> _WORK ITEM_: Beginning with the line containing "Click the 战斗部门" and ending with the last line, repeat the records exactly.

> _Saved data entries_:
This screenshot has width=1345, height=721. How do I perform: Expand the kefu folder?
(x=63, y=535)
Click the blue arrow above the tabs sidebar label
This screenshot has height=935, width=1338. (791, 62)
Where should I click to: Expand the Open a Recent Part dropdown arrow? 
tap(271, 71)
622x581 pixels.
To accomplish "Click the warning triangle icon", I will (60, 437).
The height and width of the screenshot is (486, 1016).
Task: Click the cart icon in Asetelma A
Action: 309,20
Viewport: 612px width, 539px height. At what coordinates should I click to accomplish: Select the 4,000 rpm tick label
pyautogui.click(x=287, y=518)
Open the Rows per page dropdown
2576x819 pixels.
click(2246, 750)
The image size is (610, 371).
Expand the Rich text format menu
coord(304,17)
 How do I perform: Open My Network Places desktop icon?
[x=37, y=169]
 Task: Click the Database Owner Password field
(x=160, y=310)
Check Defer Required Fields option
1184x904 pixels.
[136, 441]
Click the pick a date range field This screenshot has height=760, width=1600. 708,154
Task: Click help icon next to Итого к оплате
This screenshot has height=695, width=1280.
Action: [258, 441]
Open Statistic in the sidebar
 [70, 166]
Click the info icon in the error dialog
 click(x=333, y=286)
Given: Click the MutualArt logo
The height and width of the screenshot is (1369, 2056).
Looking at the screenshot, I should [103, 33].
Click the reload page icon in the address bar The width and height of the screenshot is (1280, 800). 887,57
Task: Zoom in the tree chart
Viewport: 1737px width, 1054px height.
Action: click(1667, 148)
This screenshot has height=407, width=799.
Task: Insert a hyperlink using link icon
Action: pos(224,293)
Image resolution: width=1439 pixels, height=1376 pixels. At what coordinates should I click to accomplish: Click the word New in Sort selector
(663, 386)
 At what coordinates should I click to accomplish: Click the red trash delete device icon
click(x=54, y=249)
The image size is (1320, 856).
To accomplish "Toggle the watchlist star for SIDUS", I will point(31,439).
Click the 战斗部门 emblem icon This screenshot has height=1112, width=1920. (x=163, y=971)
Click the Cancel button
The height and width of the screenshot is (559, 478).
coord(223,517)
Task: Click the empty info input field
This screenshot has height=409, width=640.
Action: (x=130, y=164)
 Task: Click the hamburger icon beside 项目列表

> _EXERCISE RESPONSE_:
Click the 战斗部门 emblem icon This screenshot has height=1112, width=1920. (x=163, y=971)
Click the Cancel button
The height and width of the screenshot is (559, 478).
coord(223,517)
Task: Click the empty info input field
This screenshot has height=409, width=640.
Action: (x=130, y=164)
 Task: Click the hamburger icon beside 项目列表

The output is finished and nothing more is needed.